• Directions for this task: Scan the data, and whenever a line contains "element", copy it.

• Data for the task:
====
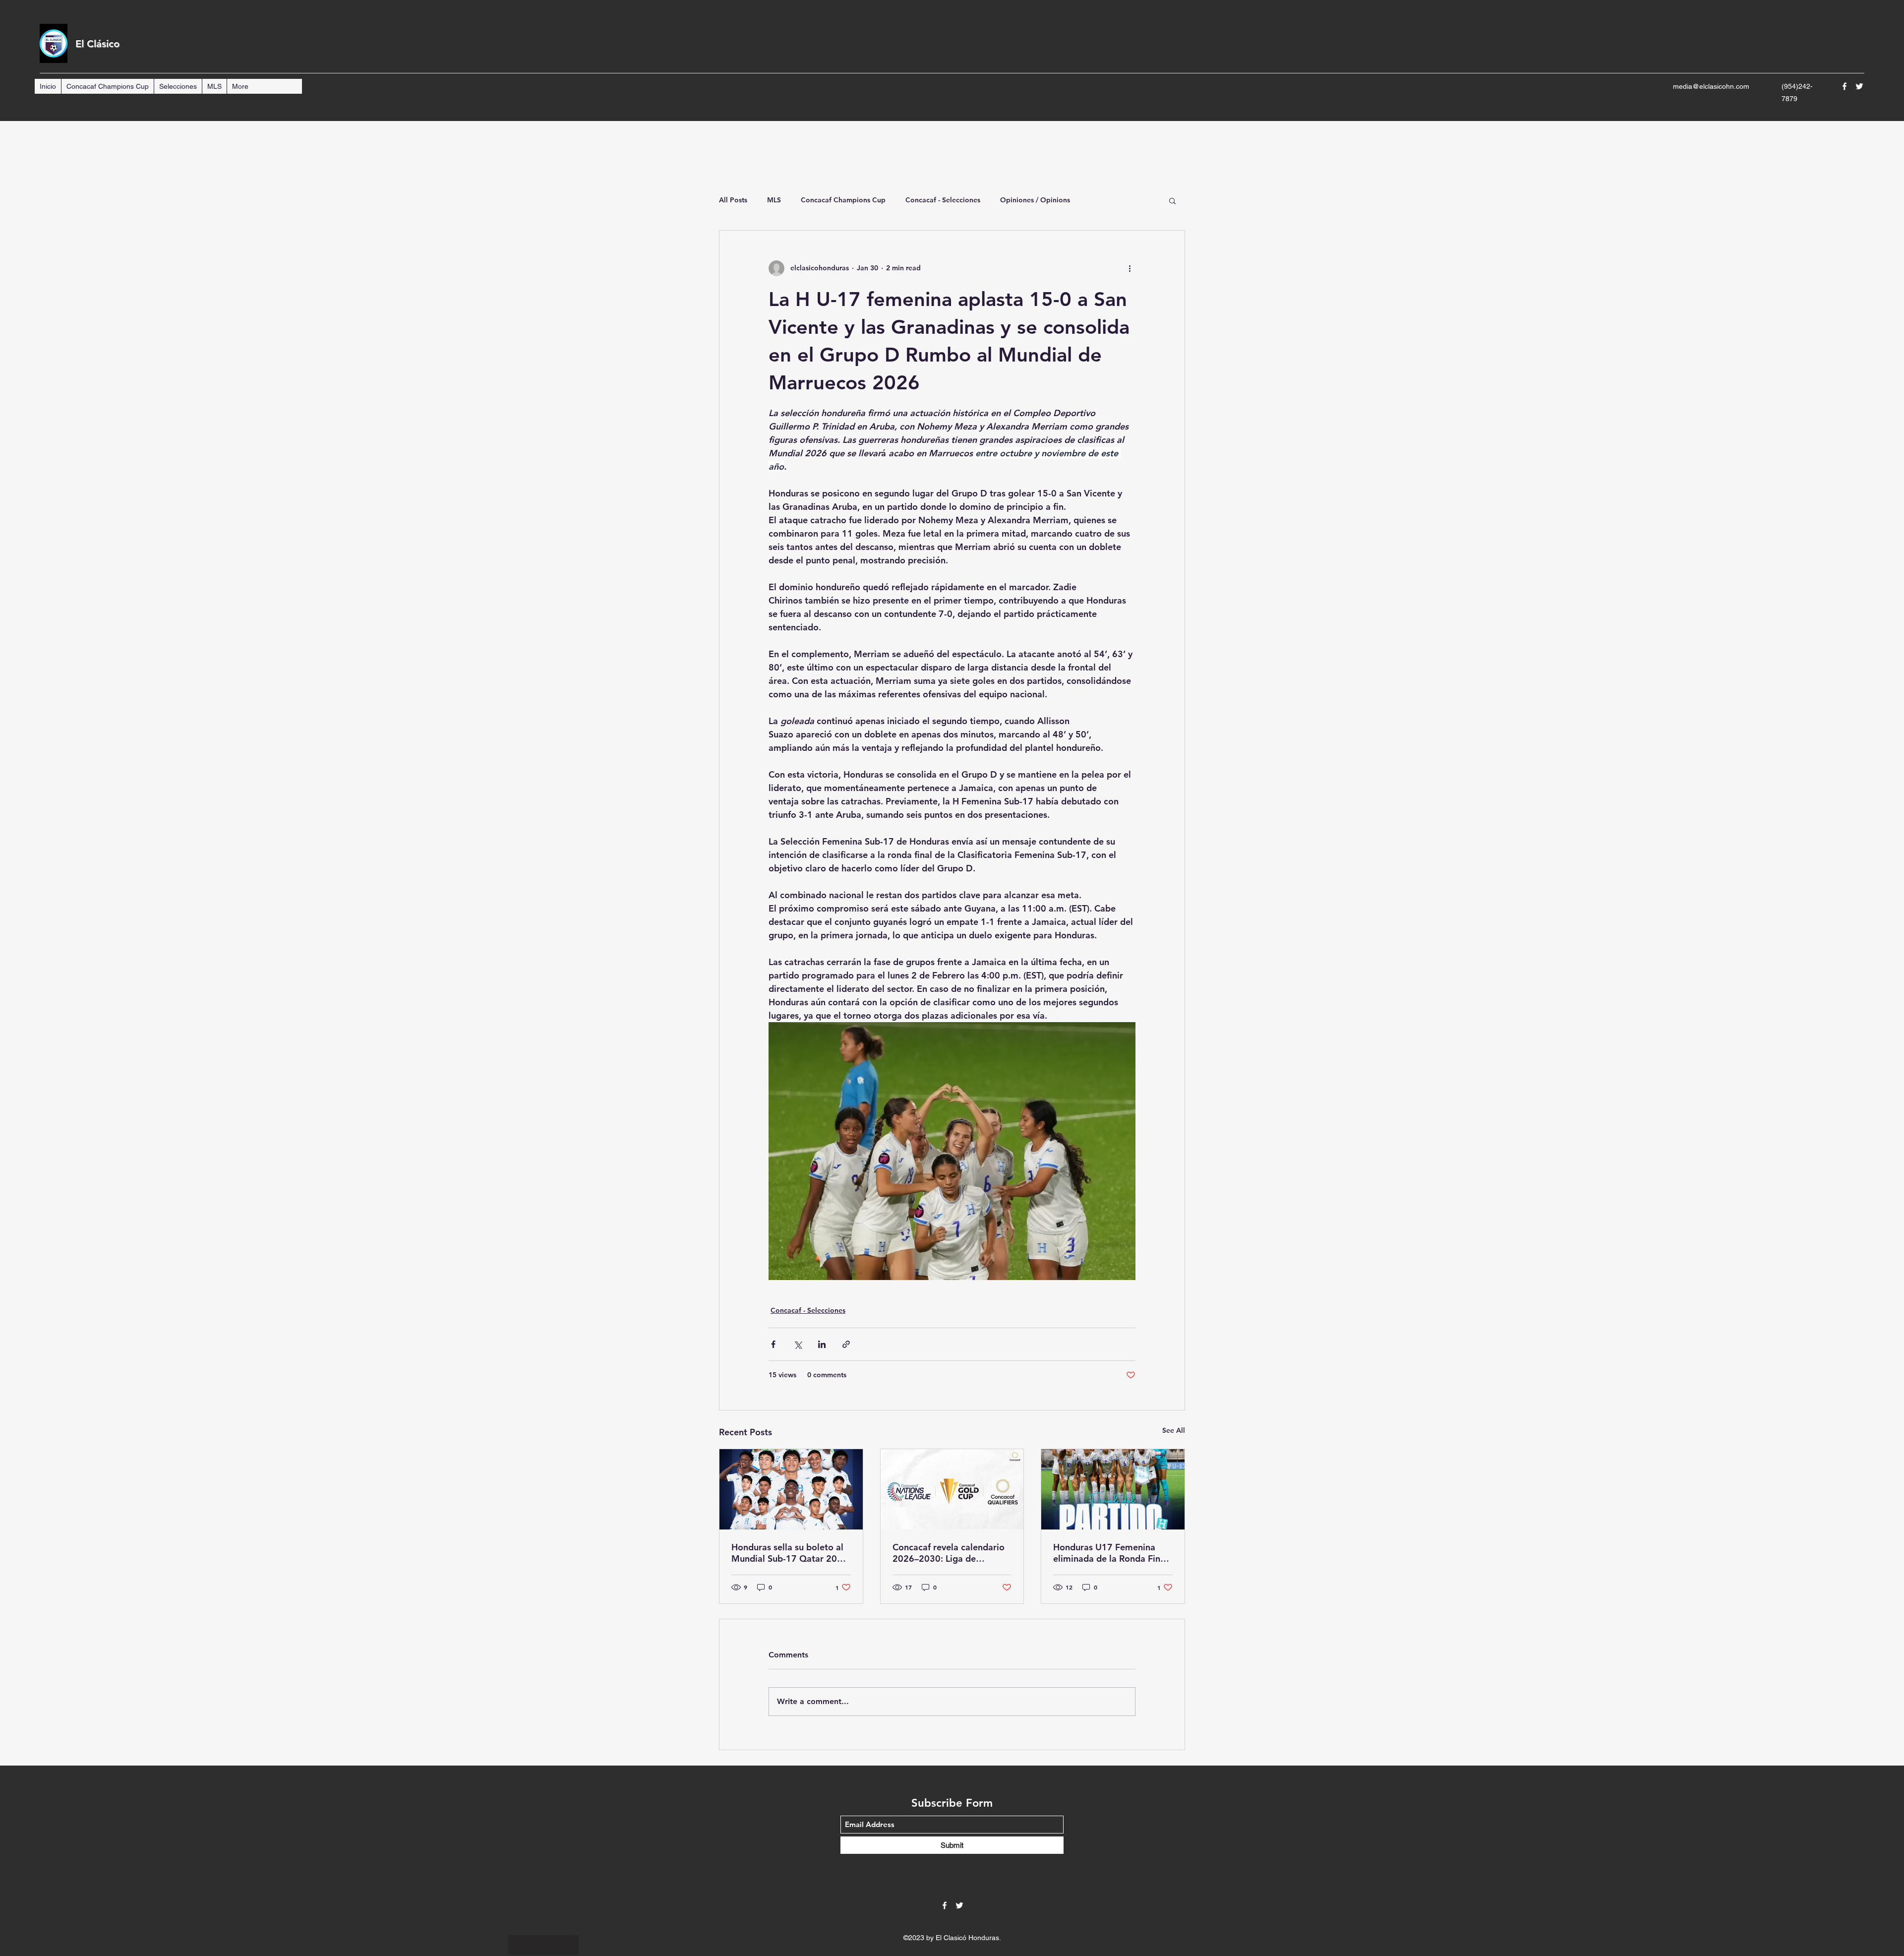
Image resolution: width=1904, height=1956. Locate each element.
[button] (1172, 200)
====
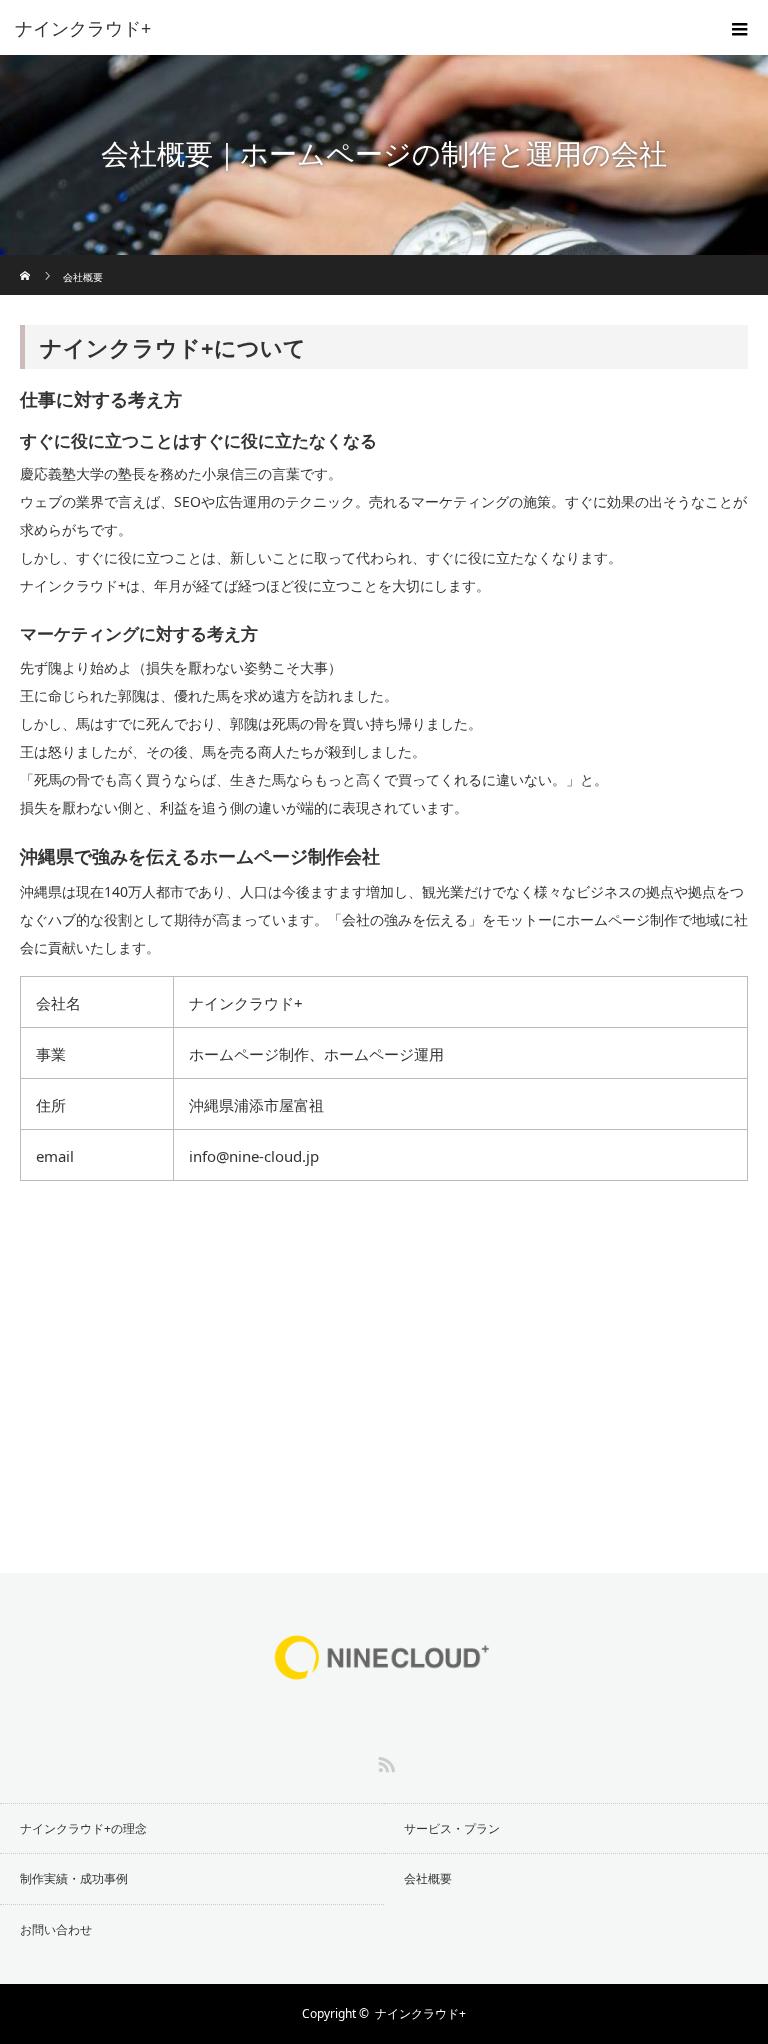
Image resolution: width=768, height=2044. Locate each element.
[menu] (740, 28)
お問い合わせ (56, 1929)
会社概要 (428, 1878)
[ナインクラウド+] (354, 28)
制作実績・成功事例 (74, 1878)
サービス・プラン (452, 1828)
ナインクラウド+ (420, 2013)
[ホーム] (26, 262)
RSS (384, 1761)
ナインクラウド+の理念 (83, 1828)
====
• Solution:
Image resolution: width=1904, height=1956. Locate each element.
Image resolution: width=768, height=2044. Locate each element.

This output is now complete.